Italiano radicado no Brasil desde 1954, diretor trabalhou com Maria Della Costa e Fernanda Montenegro

DA REPORTAGEM LOCAL

O teatrólogo Gianni Ratto, um dos mais respeitados cenógrafos e diretores do teatro brasileiro, morreu ontem à tarde, aos 89 anos, em São Paulo, vítima de um câncer na bexiga. Velado ontem, em sua casa, no bairro do Pacaembu, o corpo será cremado na manhã de hoje, na Vila Alpina, segundo informou Kati Almeida Braga, sua ex-mulher.
Ator, diretor, cenógrafo e iluminador, Gianni Ratto nasceu em Milão, na Itália, em 1916. Foi vice-diretor técnico do Scalla de Milão e trabalhou com nomes como Igor Stravinski antes de se transferir para o Brasil, em 1954, a convite da atriz Maria Della Costa, para dirigir "O Canto da Cotovia", um drama do francês Jean Anouilh que inaugurou o teatro que recebeu o nome da atriz, em SP.
No palco, sob a direção de Ratto, Della Costa contracenava com Sérgio Britto, Eugênio Kusnet, Fernanda Montenegro e Fernando Torres, entre outros.
Em entrevista à Folha, em 2004, Della Costa lembrou seu encontro com Ratto. "Fomos à Itália em 1953, com a cara e a coragem, eu e Sandro [Polloni, seu marido]. Dois jovens que não tinham um tostão, praticamente. Chegamos a Milão e nos disseram que o Ratto era um dos sete melhores cenógrafos do mundo. Conversamos com ele, explicamos que estávamos terminando de construir o teatro.

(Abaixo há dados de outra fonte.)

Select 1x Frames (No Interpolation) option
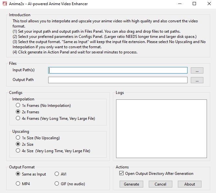The width and height of the screenshot is (216, 193). point(18,105)
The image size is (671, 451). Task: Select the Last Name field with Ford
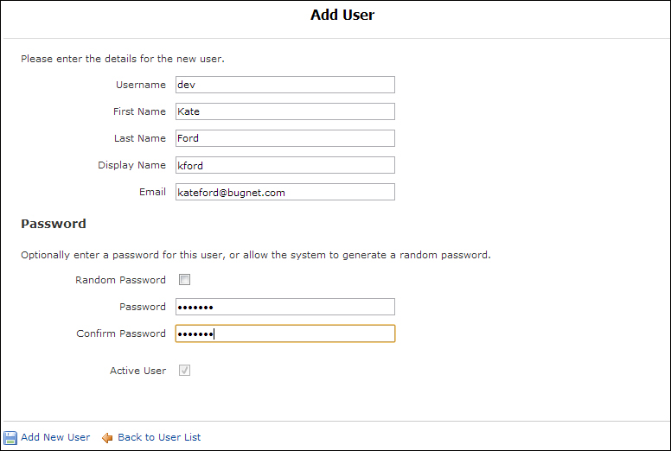pos(284,138)
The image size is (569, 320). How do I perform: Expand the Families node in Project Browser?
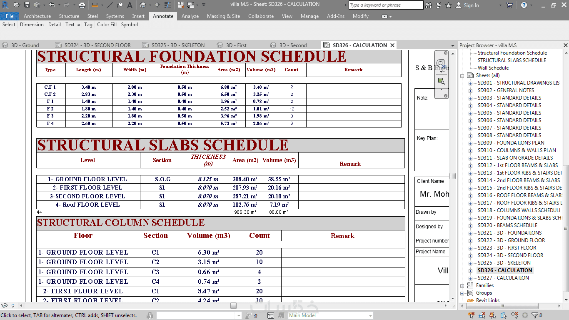(462, 285)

Ele aceitou. Chegando aqui, começamos os ensaios da única peça que ele trouxe debaixo dos braços: "O Canto da Cotovia". Calhou comigo no papel de Joana d'Arc, desbravando um teatro ali numa travessa da av. 9 de Julho, onde era tudo mato."

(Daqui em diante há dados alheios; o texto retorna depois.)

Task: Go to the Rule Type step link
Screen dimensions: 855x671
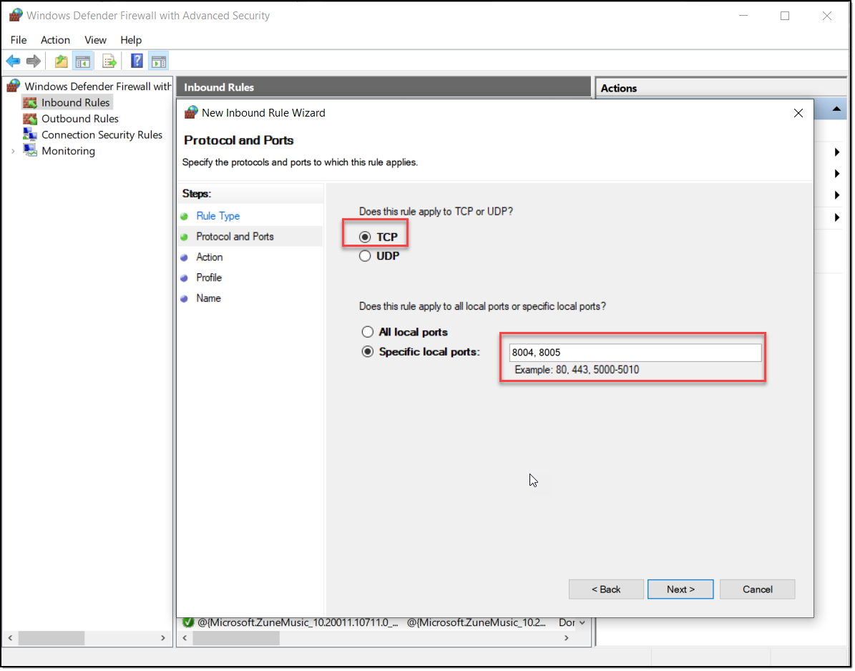Action: [218, 216]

O crítico teatral Sábato Magaldi também destacou a importância que Ratto já tinha adquirido antes de vir ao país. "Em primeiro lugar, temos de lembrar que o Gianni era o mais importante cenógrafo de teatro italiano quando ele veio para o Brasil. (...) Ele se identificou muito com o país", afirmou ontem o crítico.
A diretora Ariela Goldmann, para quem Ratto fez diversos cenários, lembrou a generosidade do teatrólogo. "Estamos perdendo uma pessoa muito generosa. Ele teve uma importância crucial na cultura brasileira, pois ensinava gerações. Estava interessado no porvir. Aprendi com ele que a primeira pessoa que tinha de ficar satisfeita com o meu trabalho era eu mesma", disse.
Gianni Ratto também trabalhou em diversas óperas, colaborando com os teatros municipais de São Paulo e do Rio de Janeiro. Criou figurinos para cerca de 50 produções e, para muitas delas (como "Elixir" e "Suor Angelica"), assinou também cenários e direção de cena. Em outubro passado, teve uma exposição de seus figurinos no Teatro Municipal de SP.
Em setembro de 2004, Ratto recebeu o título de cidadão paulistano, concedido pela Câmara Municipal de São Paulo em reconhecimento a seu trabalho no teatro nacional. Em outubro do mesmo ano, foi homenageado pela Associação dos Produtores de Espetáculos Teatrais do Estado de São Paulo com o Prêmio Apetesp, por sua contribuição para o desenvolvimento do teatro paulista nos últimos 50 anos.

Documentário
"A beleza é uma meretriz que se entrega facilmente a santos e assassinos", escreveu Ratto no livro de memórias "A Mochila do Mascate" (ed. Hucitec, 1996). A obra inspirou documentário de mesmo nome exibido na última Mostra Internacional de Cinema de São Paulo -deve estrear no primeiro semestre de 2006-, com roteiro de sua filha, Antonia Ratto, 29, em parceria com a diretora Gabriela Greeb. No filme, acompanhado de Antonia, Ratto refaz o percurso de sua vida, passando por Gênova, Milão, Florença, São Paulo e Rio de Janeiro.
Além das memórias, Ratto tangenciou a ficção em "Noturnos" e "Crônicas Improváveis" (ambos da ed. Códex), discorreu sobre ofício em "Antitratado da Cenografia" (ed. Senac) e "Hipocritando - Fragmentos e Páginas Soltas" (ed. Bem-Te-Vi).